» Written instruction:
Please put every line of the material below into a Markdown table with the columns No. and Line, numbering the rows and leaving out blank lines.

━━ Task input ━━

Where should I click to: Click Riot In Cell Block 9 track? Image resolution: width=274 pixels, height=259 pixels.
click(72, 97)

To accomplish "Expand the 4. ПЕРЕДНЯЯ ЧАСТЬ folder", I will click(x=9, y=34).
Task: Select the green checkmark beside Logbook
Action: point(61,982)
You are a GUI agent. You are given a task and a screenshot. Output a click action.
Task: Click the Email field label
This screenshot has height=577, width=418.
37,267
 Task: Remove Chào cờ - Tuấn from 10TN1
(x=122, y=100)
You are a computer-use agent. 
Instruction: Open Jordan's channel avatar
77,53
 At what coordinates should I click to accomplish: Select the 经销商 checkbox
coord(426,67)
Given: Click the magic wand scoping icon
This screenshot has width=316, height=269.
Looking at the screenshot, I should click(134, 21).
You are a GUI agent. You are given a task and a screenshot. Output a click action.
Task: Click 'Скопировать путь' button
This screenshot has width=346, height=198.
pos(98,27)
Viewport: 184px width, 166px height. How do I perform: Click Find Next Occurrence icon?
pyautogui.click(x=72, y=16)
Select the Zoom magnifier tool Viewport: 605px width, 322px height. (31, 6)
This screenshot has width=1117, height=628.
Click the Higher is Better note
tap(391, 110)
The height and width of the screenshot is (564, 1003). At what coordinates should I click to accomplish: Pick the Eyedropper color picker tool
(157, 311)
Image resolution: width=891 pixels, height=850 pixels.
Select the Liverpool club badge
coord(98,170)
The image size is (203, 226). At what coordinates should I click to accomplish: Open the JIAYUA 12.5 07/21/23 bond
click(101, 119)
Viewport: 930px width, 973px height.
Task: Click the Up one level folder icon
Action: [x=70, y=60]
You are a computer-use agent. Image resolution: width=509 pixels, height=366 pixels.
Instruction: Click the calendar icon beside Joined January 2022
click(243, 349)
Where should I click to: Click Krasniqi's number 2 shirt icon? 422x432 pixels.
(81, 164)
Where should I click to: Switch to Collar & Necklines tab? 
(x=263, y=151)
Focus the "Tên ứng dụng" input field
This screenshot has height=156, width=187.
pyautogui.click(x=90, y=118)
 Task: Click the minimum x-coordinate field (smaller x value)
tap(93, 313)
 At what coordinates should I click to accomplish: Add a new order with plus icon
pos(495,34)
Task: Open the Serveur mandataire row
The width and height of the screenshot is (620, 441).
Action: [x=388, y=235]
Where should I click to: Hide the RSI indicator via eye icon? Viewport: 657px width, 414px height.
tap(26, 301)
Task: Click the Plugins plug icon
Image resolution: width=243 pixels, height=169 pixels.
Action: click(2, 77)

━━━

» Finished task:
| No. | Line |
|---|---|
| 1 | Where should I click to: Click Riot In Cell Block 9 track? Image resolution: width=274 pixels, height=259 pixels. |
| 2 | click(72, 97) |
| 3 | To accomplish "Expand the 4. ПЕРЕДНЯЯ ЧАСТЬ folder", I will click(x=9, y=34). |
| 4 | Task: Select the green checkmark beside Logbook |
| 5 | Action: point(61,982) |
| 6 | You are a GUI agent. You are given a task and a screenshot. Output a click action. |
| 7 | Task: Click the Email field label |
| 8 | This screenshot has height=577, width=418. |
| 9 | 37,267 |
| 10 |  Task: Remove Chào cờ - Tuấn from 10TN1 |
| 11 | (x=122, y=100) |
| 12 | You are a computer-use agent.  |
| 13 | Instruction: Open Jordan's channel avatar |
| 14 | 77,53 |
| 15 |  At what coordinates should I click to accomplish: Select the 经销商 checkbox |
| 16 | coord(426,67) |
| 17 | Given: Click the magic wand scoping icon |
| 18 | This screenshot has width=316, height=269. |
| 19 | Looking at the screenshot, I should click(134, 21). |
| 20 | You are a GUI agent. You are given a task and a screenshot. Output a click action. |
| 21 | Task: Click 'Скопировать путь' button |
| 22 | This screenshot has width=346, height=198. |
| 23 | pos(98,27) |
| 24 | Viewport: 184px width, 166px height. How do I perform: Click Find Next Occurrence icon? |
| 25 | pyautogui.click(x=72, y=16) |
| 26 | Select the Zoom magnifier tool Viewport: 605px width, 322px height. (31, 6) |
| 27 | This screenshot has width=1117, height=628. |
| 28 | Click the Higher is Better note |
| 29 | tap(391, 110) |
| 30 | The height and width of the screenshot is (564, 1003). At what coordinates should I click to accomplish: Pick the Eyedropper color picker tool |
| 31 | (157, 311) |
| 32 | Image resolution: width=891 pixels, height=850 pixels. |
| 33 | Select the Liverpool club badge |
| 34 | coord(98,170) |
| 35 | The image size is (203, 226). At what coordinates should I click to accomplish: Open the JIAYUA 12.5 07/21/23 bond |
| 36 | click(101, 119) |
| 37 | Viewport: 930px width, 973px height. |
| 38 | Task: Click the Up one level folder icon |
| 39 | Action: [x=70, y=60] |
| 40 | You are a computer-use agent. Image resolution: width=509 pixels, height=366 pixels. |
| 41 | Instruction: Click the calendar icon beside Joined January 2022 |
| 42 | click(243, 349) |
| 43 | Where should I click to: Click Krasniqi's number 2 shirt icon? 422x432 pixels. |
| 44 | (81, 164) |
| 45 | Where should I click to: Switch to Collar & Necklines tab?  |
| 46 | (x=263, y=151) |
| 47 | Focus the "Tên ứng dụng" input field |
| 48 | This screenshot has height=156, width=187. |
| 49 | pyautogui.click(x=90, y=118) |
| 50 |  Task: Click the minimum x-coordinate field (smaller x value) |
| 51 | tap(93, 313) |
| 52 |  At what coordinates should I click to accomplish: Add a new order with plus icon |
| 53 | pos(495,34) |
| 54 | Task: Open the Serveur mandataire row |
| 55 | The width and height of the screenshot is (620, 441). |
| 56 | Action: [x=388, y=235] |
| 57 | Where should I click to: Hide the RSI indicator via eye icon? Viewport: 657px width, 414px height. |
| 58 | tap(26, 301) |
| 59 | Task: Click the Plugins plug icon |
| 60 | Image resolution: width=243 pixels, height=169 pixels. |
| 61 | Action: click(2, 77) |